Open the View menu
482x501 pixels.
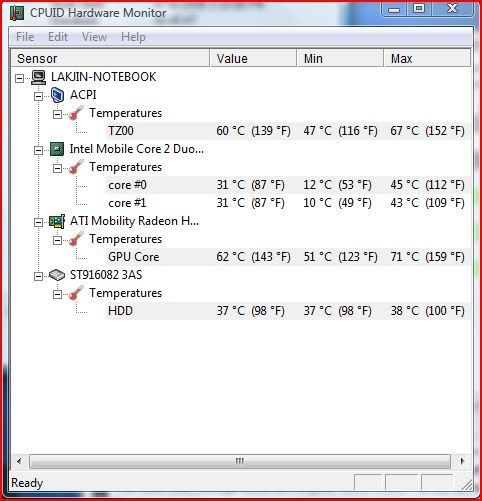coord(94,37)
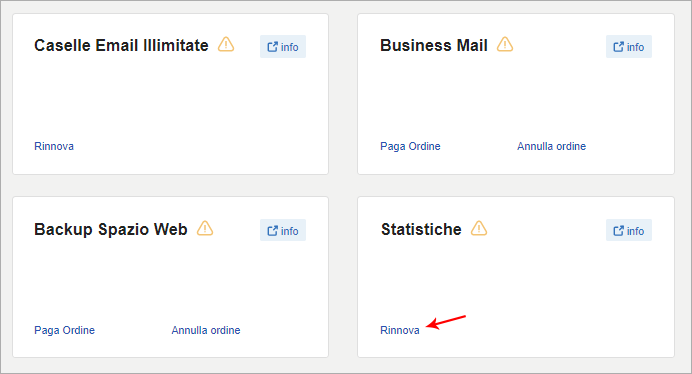Click Paga Ordine under Backup Spazio Web
This screenshot has height=374, width=692.
64,330
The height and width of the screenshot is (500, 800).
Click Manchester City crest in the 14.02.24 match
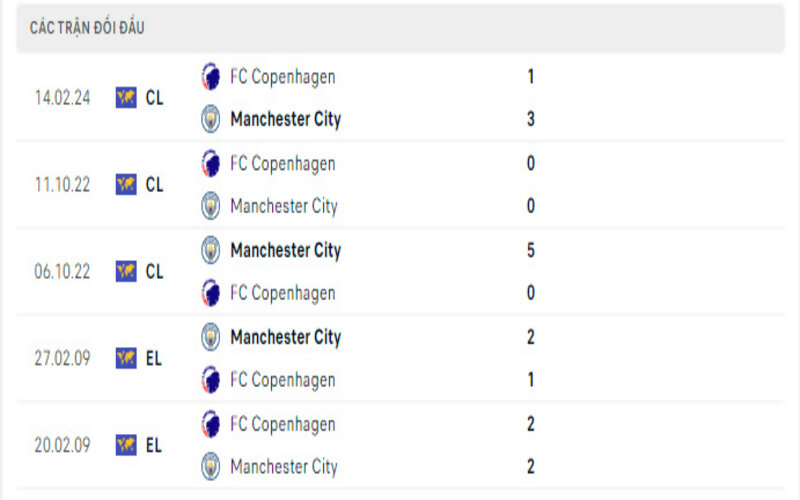211,120
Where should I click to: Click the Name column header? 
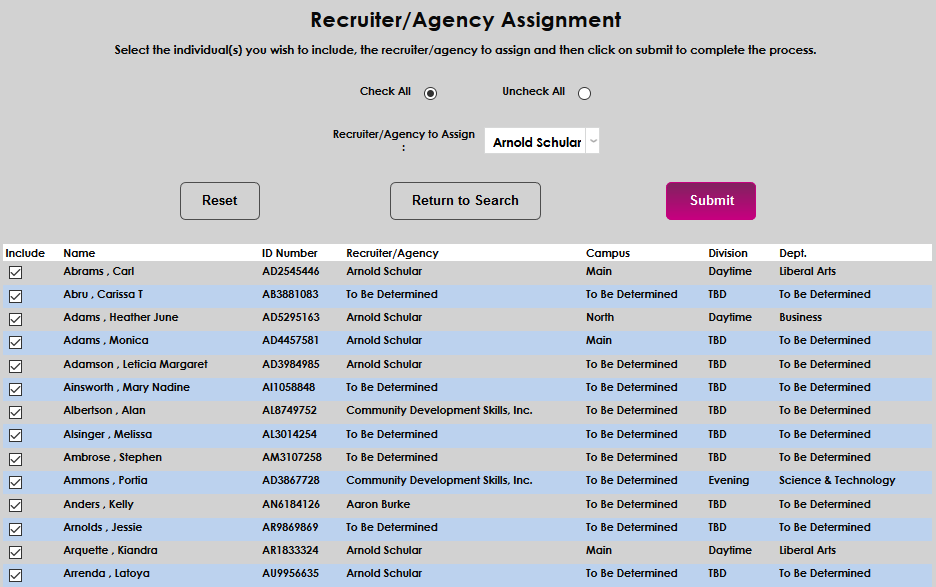coord(78,253)
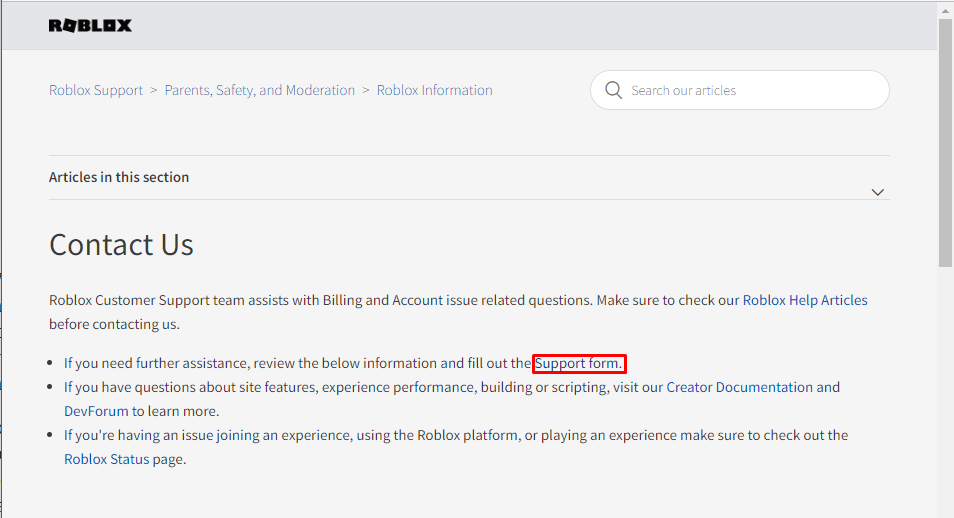Click the magnifying glass search icon
Screen dimensions: 954x518
tap(613, 90)
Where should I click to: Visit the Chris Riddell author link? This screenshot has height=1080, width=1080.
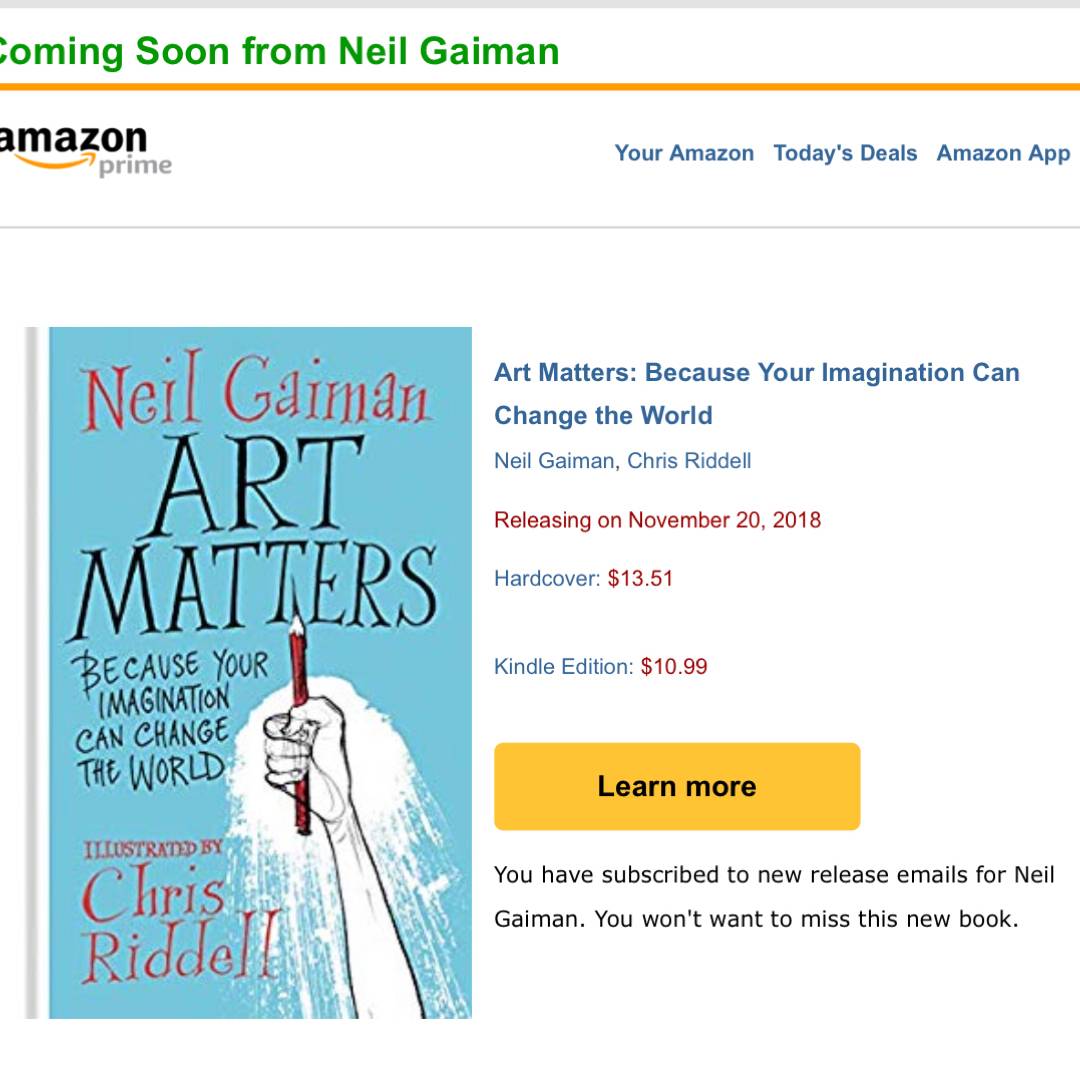tap(689, 461)
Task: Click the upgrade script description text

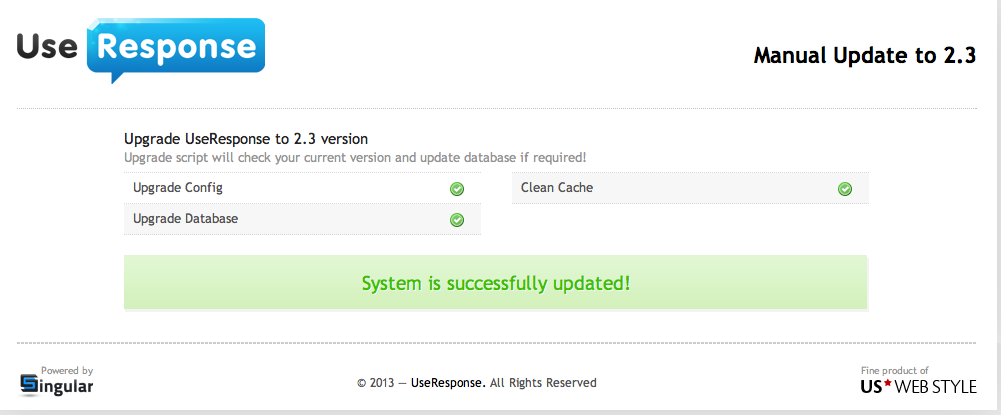Action: (x=355, y=158)
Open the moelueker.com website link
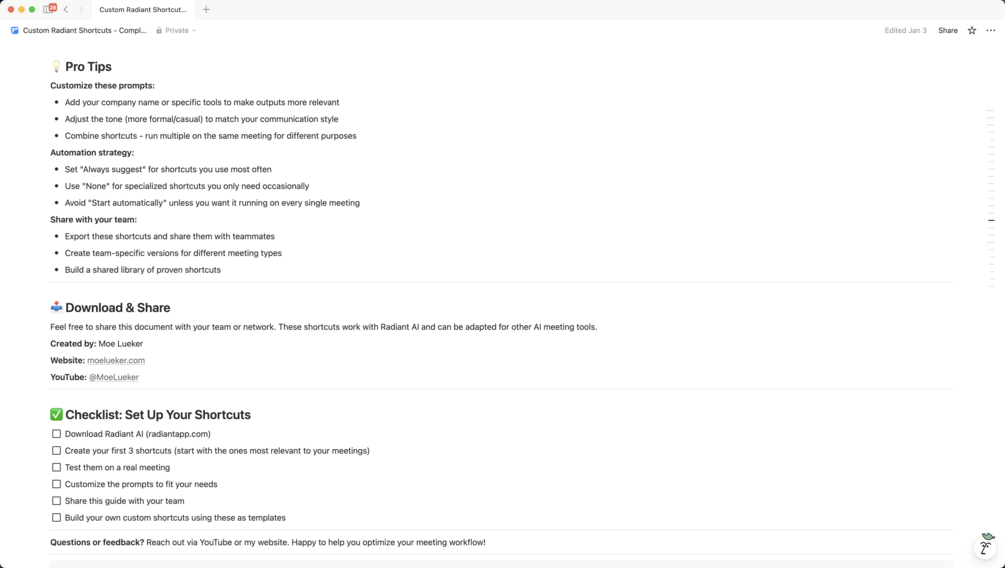The height and width of the screenshot is (568, 1005). [116, 360]
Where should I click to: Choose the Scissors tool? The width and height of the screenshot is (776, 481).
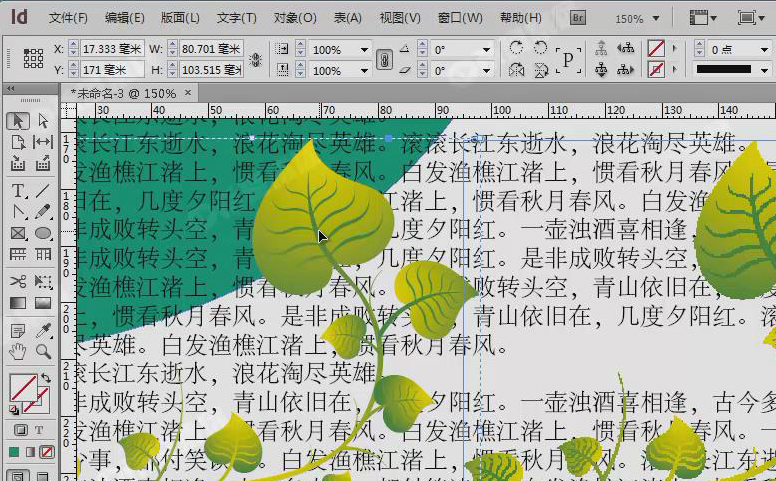(18, 281)
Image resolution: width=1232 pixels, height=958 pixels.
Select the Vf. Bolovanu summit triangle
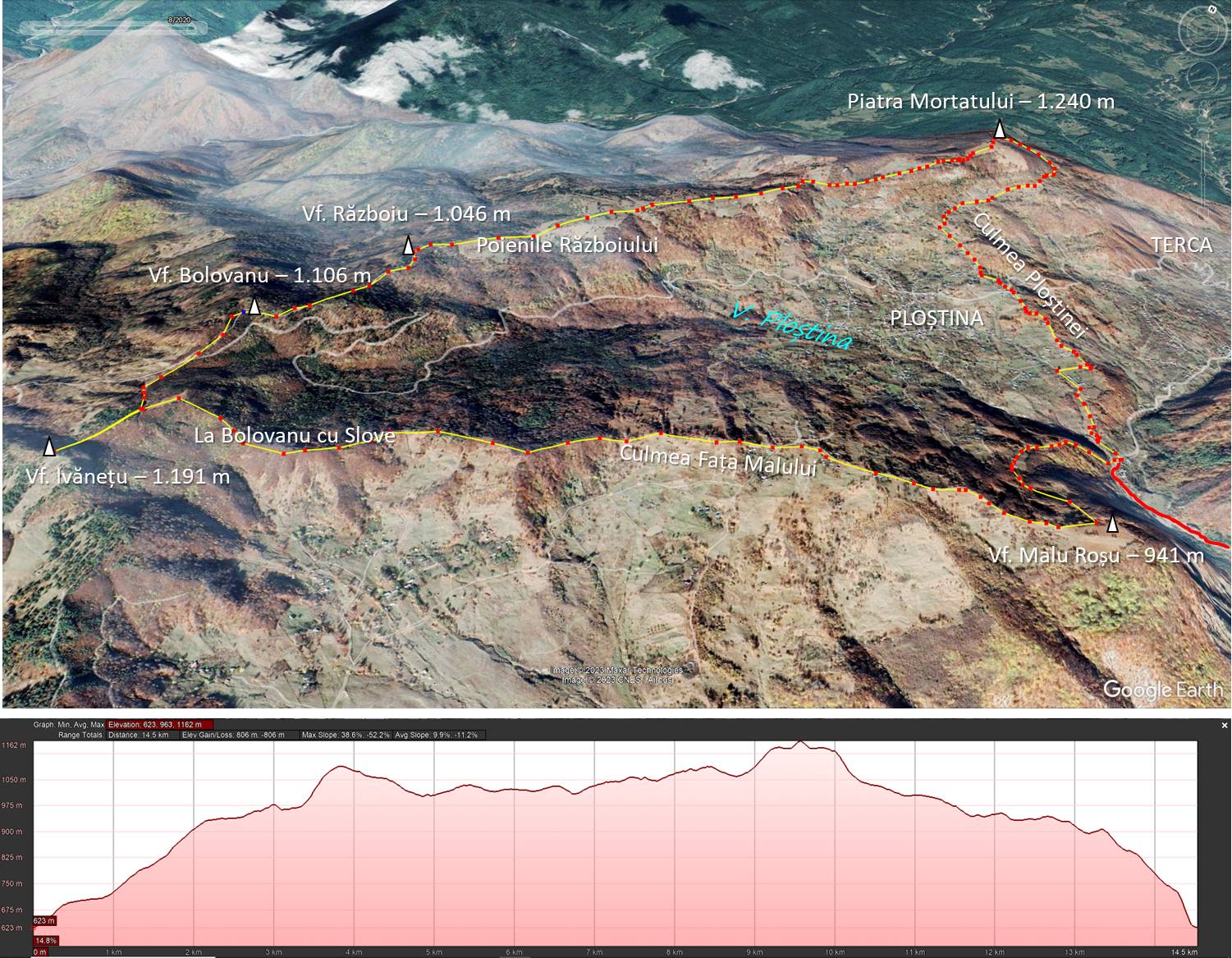point(254,306)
***
• [Exercise objective]
Beginning at the line containing "The height and width of the screenshot is (500, 800).", restate every line through the end of the material above exactly; omit the pictures.

• [Response to the task]
The height and width of the screenshot is (500, 800).
Click Manchester City crest in the 14.02.24 match
211,120
Where should I click to: Click the Name column header? 
coord(78,253)
Click the magnifying glass search icon
Screen dimensions: 954x518
tap(613, 90)
Where should I click to: Visit the Chris Riddell author link? This screenshot has height=1080, width=1080.
tap(689, 461)
Task: Click the upgrade script description text

Action: (x=355, y=158)
Open the moelueker.com website link
The height and width of the screenshot is (568, 1005). [116, 360]
Where should I click to: Choose the Scissors tool? The width and height of the screenshot is (776, 481).
(18, 281)
Image resolution: width=1232 pixels, height=958 pixels.
Select the Vf. Bolovanu summit triangle
point(254,306)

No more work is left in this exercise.